— To do —
For each line below, print it again exactly as shown.

— Available records —
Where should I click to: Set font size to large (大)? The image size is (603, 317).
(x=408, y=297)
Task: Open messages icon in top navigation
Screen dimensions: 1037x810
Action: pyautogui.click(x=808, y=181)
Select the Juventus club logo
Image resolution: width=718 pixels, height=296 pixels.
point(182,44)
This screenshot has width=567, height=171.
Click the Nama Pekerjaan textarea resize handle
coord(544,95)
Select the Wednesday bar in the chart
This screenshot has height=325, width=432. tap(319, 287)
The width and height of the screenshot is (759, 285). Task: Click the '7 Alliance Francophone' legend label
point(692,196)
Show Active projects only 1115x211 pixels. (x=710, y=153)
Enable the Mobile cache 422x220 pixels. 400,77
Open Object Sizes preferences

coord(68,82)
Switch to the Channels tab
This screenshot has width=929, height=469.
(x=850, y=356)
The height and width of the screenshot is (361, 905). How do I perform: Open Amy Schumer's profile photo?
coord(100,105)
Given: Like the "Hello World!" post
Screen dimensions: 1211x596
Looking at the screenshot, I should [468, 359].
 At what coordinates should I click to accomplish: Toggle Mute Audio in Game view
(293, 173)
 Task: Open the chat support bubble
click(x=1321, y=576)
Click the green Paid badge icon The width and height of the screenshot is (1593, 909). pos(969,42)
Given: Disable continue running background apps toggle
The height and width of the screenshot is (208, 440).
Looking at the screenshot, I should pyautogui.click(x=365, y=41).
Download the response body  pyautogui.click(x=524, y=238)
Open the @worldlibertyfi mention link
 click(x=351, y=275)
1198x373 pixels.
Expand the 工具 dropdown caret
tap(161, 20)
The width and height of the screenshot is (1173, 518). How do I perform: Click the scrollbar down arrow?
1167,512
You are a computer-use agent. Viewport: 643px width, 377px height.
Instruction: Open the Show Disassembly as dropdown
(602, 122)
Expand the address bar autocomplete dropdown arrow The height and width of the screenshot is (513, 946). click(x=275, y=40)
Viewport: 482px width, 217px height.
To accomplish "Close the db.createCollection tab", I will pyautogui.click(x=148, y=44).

— Problem solution —
Where should I click to: Set font size to large (大)? The image size is (603, 317).
(x=408, y=297)
Task: Open messages icon in top navigation
Screen dimensions: 1037x810
Action: pyautogui.click(x=808, y=181)
Select the Juventus club logo
Image resolution: width=718 pixels, height=296 pixels.
point(182,44)
This screenshot has width=567, height=171.
Click the Nama Pekerjaan textarea resize handle
coord(544,95)
Select the Wednesday bar in the chart
This screenshot has height=325, width=432. tap(319, 287)
The width and height of the screenshot is (759, 285). Task: Click the '7 Alliance Francophone' legend label
point(692,196)
Show Active projects only 1115x211 pixels. (x=710, y=153)
Enable the Mobile cache 422x220 pixels. 400,77
Open Object Sizes preferences

coord(68,82)
Switch to the Channels tab
This screenshot has width=929, height=469.
(x=850, y=356)
The height and width of the screenshot is (361, 905). How do I perform: Open Amy Schumer's profile photo?
coord(100,105)
Given: Like the "Hello World!" post
Screen dimensions: 1211x596
Looking at the screenshot, I should [468, 359].
 At what coordinates should I click to accomplish: Toggle Mute Audio in Game view
(293, 173)
 Task: Open the chat support bubble
click(x=1321, y=576)
Click the green Paid badge icon The width and height of the screenshot is (1593, 909). pos(969,42)
Given: Disable continue running background apps toggle
The height and width of the screenshot is (208, 440).
Looking at the screenshot, I should pyautogui.click(x=365, y=41).
Download the response body  pyautogui.click(x=524, y=238)
Open the @worldlibertyfi mention link
 click(x=351, y=275)
1198x373 pixels.
Expand the 工具 dropdown caret
tap(161, 20)
The width and height of the screenshot is (1173, 518). How do I perform: Click the scrollbar down arrow?
1167,512
You are a computer-use agent. Viewport: 643px width, 377px height.
Instruction: Open the Show Disassembly as dropdown
(602, 122)
Expand the address bar autocomplete dropdown arrow The height and width of the screenshot is (513, 946). click(x=275, y=40)
Viewport: 482px width, 217px height.
To accomplish "Close the db.createCollection tab", I will pyautogui.click(x=148, y=44).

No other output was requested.